China’s electric vehicle (EV) market experienced a boost in the third quarter of 2020 despite subsidy cuts and a shakeout since the coronavirus crisis.
This is much because of better-than-expected market recovery in the country that new energy vehicle sales increased 26 percent year on year in August. Sales of passenger vehicles also increased 8.9 percent last month, registering the fastest growth since May 2018.
Tesla Inc on Friday beat Wall Street estimates for third-quarter vehicle deliveries, driven by higher demand for its mass-produced Model 3 sedans.
The American electric automaker made deliveries of 139,300 vehicles during the quarter, beating estimates of 134,720 vehicles.
Tesla delivered 124,100 Model Y and Model 3 units, somewhat below Refinitiv expectations of 128,000 for the two models combined.
Including the third quarter, Tesla has delivered about 318,000 vehicles this year, putting the company under pressure to boost deliveries once more to almost 182,000 in the fourth quarter to reach its ambitious year-end target of half a million deliveries.

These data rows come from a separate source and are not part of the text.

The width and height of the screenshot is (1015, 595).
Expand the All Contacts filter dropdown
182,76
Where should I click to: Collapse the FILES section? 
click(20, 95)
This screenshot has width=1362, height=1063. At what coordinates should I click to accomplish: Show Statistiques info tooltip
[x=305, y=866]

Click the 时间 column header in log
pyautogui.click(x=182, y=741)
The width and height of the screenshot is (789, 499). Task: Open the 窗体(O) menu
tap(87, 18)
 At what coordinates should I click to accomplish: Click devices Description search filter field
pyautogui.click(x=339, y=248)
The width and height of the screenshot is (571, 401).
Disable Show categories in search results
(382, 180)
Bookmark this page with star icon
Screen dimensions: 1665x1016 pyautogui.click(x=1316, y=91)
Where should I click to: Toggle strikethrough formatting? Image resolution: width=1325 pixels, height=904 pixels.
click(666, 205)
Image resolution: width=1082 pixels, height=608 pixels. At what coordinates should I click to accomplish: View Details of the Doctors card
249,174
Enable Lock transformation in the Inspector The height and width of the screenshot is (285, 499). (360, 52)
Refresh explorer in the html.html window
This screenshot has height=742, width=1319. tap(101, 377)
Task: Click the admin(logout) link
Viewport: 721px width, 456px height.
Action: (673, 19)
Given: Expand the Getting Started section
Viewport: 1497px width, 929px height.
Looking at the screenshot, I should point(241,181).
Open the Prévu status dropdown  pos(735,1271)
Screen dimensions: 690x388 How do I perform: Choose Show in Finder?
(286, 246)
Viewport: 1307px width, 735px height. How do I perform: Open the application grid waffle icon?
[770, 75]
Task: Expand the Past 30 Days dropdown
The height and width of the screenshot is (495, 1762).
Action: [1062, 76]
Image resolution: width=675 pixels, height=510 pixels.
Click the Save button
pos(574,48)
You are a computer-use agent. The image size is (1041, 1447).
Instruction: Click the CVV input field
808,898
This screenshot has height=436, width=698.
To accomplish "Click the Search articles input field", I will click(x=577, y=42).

Some 23,300 Tesla vehicles were registered in China during the months of August and July, with data from September is yet to be shared.
Chinese electric automaker Nio Inc delivered 4,708 vehicles in September 2020, a new monthly record accounting for a strong 133.2 percent year-over-year growth.
NIO delivered 12,206 vehicles in the third quarter of this year, representing a boost of 154.3 percent year over year and exceeding the higher end of the automaker’s quarterly guidance.
XPeng Inc, a Chinese smart electric vehicle company, said it achieved a record month of 3,478 Smart EV deliveries in September 2020, a 31 percent boost from August and a 145 percent boost year on year.
In the third quarter of 2020, XPeng made deliveries of a total of 8,578 Smart EVs, consisting of 6,210 P7s and 2,368 G3s, representing a boost of 266 percent from a year ago.
Sales of trucks and other commercial vehicles, which represent around a quarter of the Chinese market, increased 41.6 percent, driven by government investment in infrastructure, and as purchasers upgraded to adhere to tougher emissions rules.